In Episode Three of the Safe Spaces podcast our own culturally appropriating co-hosts took on many things, with a special look at Paramount Studios’ controversial remake of the beloved 1995 anime, Ghost In The Shell. (Wrongheaded) cries of “whitewashing!” and lobs of “cultural appropriation!” aside, the guys stressed the importance of not judging something before seeing it.

In this exceedingly gassy and musically augmented special episode of Safe Spaces one-half of the team took the plunge, survived, and is back to tell the tale of Ghost In The Shell 2017! That’s right, Nathan Evans examines the movie starring Scarlett Johansson as a maybe/possibly Japanese/Non-Japanese cyborg searching for her mysterious past while leaping nippleless from building tops and blowing up scary geisha bots. It’s not nearly as bad – or offensive – as you’ve heard elsewhere, and should please most open-minded fans of action and mildly contemplative speculative science-fiction.

But that’s not all! Nate also delves into another remake – The Unforgiven (aka Yurusarezaru Mono), a 2013 Japanese redo of Clint Eastwood’s celebrated 1992 Academy Award-winning Best Picture that changes up 19th century Wyoming for Japan’s Hokkaido frontier in the Meiji period. Starring Ken Watanabe as a rogue ronin (aren’t they all?), it’s a beat-for-beat remake that demonstrates nicely why such a rich history of cultural interplay and long rich cinematic borrowing that exists between both Hollywood westerns and Japanese jidaigeki.
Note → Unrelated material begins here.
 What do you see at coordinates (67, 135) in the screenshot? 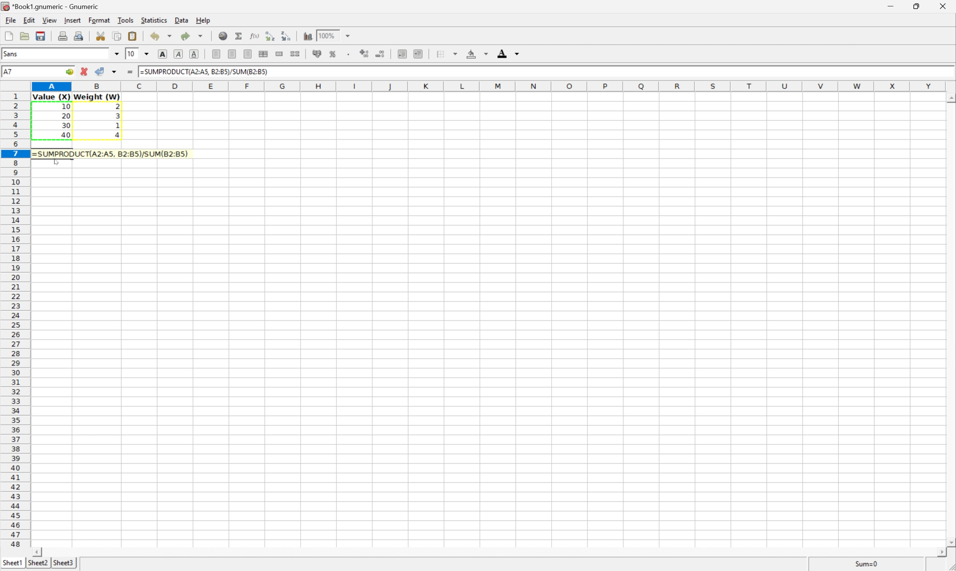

As good as both films are, however, neither holds a candle to what’s arguably the greatest disembodied-brain-transplanted-in-robot-turned-crime fighter action flick ever, RoboCop! And by that we mean the original 1987 RoboCop, not the lifeless 2014 remake. It’s a movie so good and so iconic that even the Ghost In The Shell remake couldn’t help ripping it off, too. Hey, if you’re gonna steal, steal from the best!